Medida do anel tricúspide

Parâmetro para plastia…

A insuficiência tricúspide está longe de ser uma patologia benigna e, quando de grau moderado a importante, traz impacto negativo na sobrevida. Da mesma forma que as outras valvopatias, ela também pode ser classificada como primária e secundária, sendo o manejo da secundária mais complexo.

A abordagem conjunta de uma insuficiência tricúspide funcional com outra valvopatia está bem estabelecida na literatura, tendo inclusive clara indicação nas diretrizes. Um dos parâmetros usados para definir essa abordagem é o diâmetro do anel tricúspide, medido na janela apical de 4 câmaras. Valores acima de 40mm ou 21mm/m2 indicam que a valva tricúspide seja plastiada, independente do grau da regurgitação.

Estaríamos diante de uma medida fidedigna?

Para entendermos isso, precisamos partir de alguns pontos que a comparação tridimensional nos trouxe. Em pacientes com graus elevados de regurgitação, a morfologia geral do anel é alterada. Encontramos um anel tricúspide mais arredondado e deslocado para posterior em casos com refluxo maior ou igual a moderado.

Em pacientes com fibrilação atrial permanente de longa data, encontramos uma dilatação anular na região posterior do anel tricúspide, região sem contato direto com outras estruturas cardíacas.

Embora haja boa correlação das medidas da ecocardiografia transtorácica bidimensional com a transesofágica tridimensional, as medidas absolutas são subestimadas na medida transtorácica. A razão para isso está no fato de ser importante para essa medida a orientação espacial da distribuição do anel.

Alguns trabalhos sugerem que em caso de termos a presença de um grau elevado de regurgitação tricúspide, deveríamos alterar um pouco a angulação da medida para tentar corrigir esse deslocamento do anel. O ideal, para se alcançar o maior diâmetro, seria buscar pela janela apical de 4 câmaras a região de entrada do VD com o seio coronário, próximo a uma secção coronal do ventrículo.

No entanto, de forma prática, pensando em correção cirúrgica tradicional, a avaliação tridimensional não se mostrou superior, nem para indicar a anuloplastia, nem para prever resultados após a intervenção.

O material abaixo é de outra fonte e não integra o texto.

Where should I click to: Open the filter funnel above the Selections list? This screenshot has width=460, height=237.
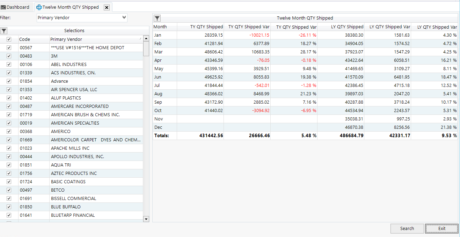pos(4,31)
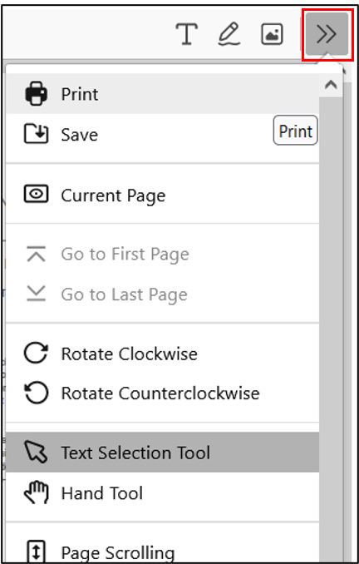
Task: Click the Rotate Counterclockwise arrow icon
Action: point(36,393)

O grande benefício dessa avaliação mais detalhada da anatomia da valva tricúspide veio na intervenção percutânea. Entender o local mais preciso da zona de convergência do jato de refluxo e buscar a correlação entre os folhetos e a orientação do anel parece ser de extrema importância no implante adequado do device, como o mitraclip.

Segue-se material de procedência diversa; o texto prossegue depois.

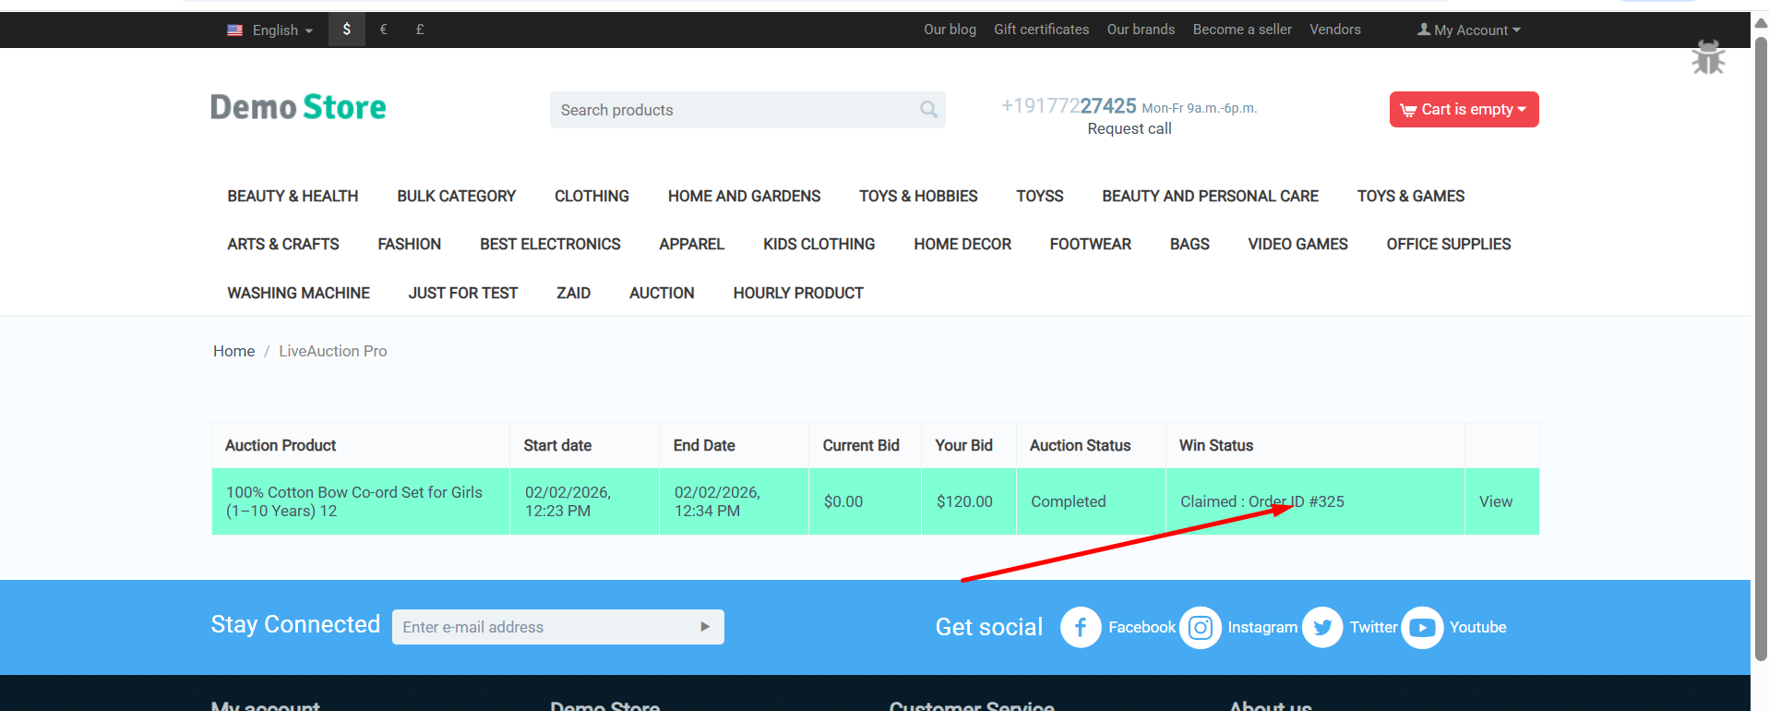
Task: Switch currency to Euro
Action: click(383, 30)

Com a melhora das técnicas para correção percutânea da valvopatia tricúspide, podemos nos valer da avaliação tridimensional pela ecocardiografia, assim como de outros métodos como tomografia e talvez a ressonância magnética.

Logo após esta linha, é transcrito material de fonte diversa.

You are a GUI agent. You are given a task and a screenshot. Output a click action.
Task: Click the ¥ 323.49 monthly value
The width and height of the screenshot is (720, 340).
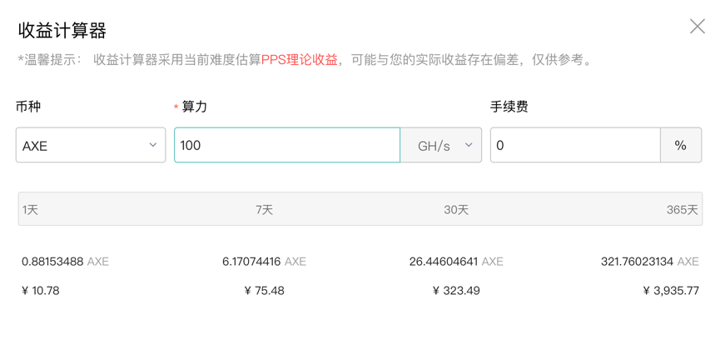point(456,291)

Por hora, para procedimentos cirúrgicos convencionais, seguimos nos guiando pela ecocardiografia bidimensional transtorácica que tem trazido bons resultados, mas já devemos nos preparar para uma nova fase de abordagem da valva tricúspide.

Literatura Sugerida:

1 – Utsunomiya H, Itabashi Y, Kobayashi S, Rader F, Siegel RJ, Shiota T. Clinical Impact of Size, Shape, and Orientation of the Tricuspid Annulus in Tricuspid Regurgitation as Assessed by Three-Dimensional Echocardiography. J Am Soc Echocardiogr. 2020;33(2):191‐200.e1.